La couleur sied bien aux personnages assoupis présentés par Ann Mandelbaum. Ils livrent leur abandon dans un indéfini qui atténue la netteté de l’instant. Valentine Solignac s’en empare pour composer un reportage en résidence à Condé-sur-l’Escaut. L’environnement, davantage que les individus, est essentiel à une atmosphère qui révèle une géographie aux tonalités douces de luminosité apaisée.

C’est aux réseaux sociaux d’internet que Jocaille emprunte ses modèles. Ce receleur de selfies les modifie en les transformant avec des effets de froissements de matière, de reflets de lumière.

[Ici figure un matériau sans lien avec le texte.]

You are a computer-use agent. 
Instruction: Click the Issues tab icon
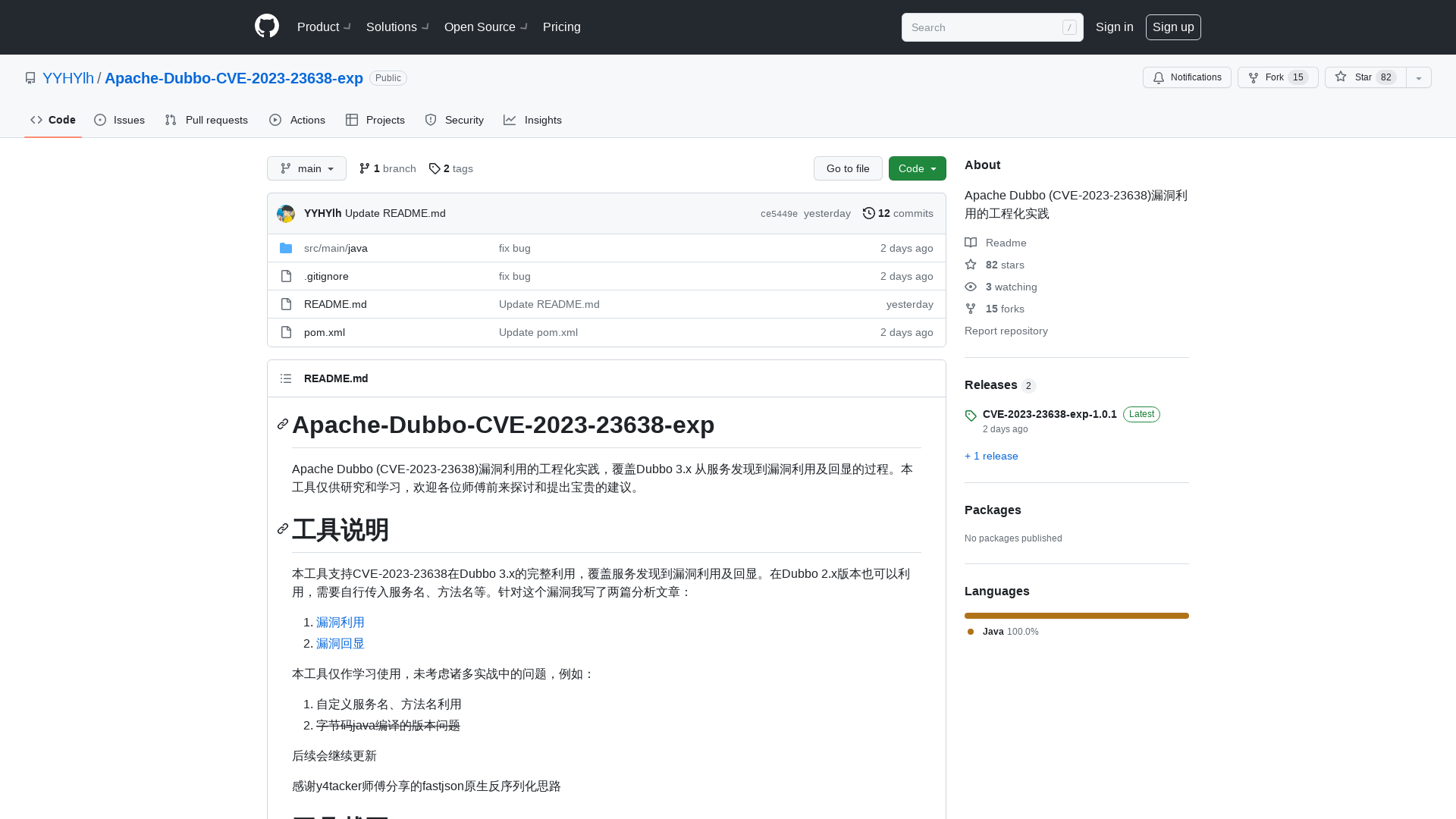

L’autoportrait passe du cliché brut d’amateurs en avatar des egos postés sur le net.

Cette variété multiple de portraits prouve que le thème reste vivace. Elle démontre également l’infinie diversité des moyens plastiques qui en permettent la réalisation. À quelle école esthétique qu’appartiennent les artistes, il est clair que les recherches plastiques sur le vu et le caché, le psychologique et le symbolique, l’apparence et la réalité expriment un questionnement permanent des artistes sur le rôle de l’art dans la connaissance de l’humain.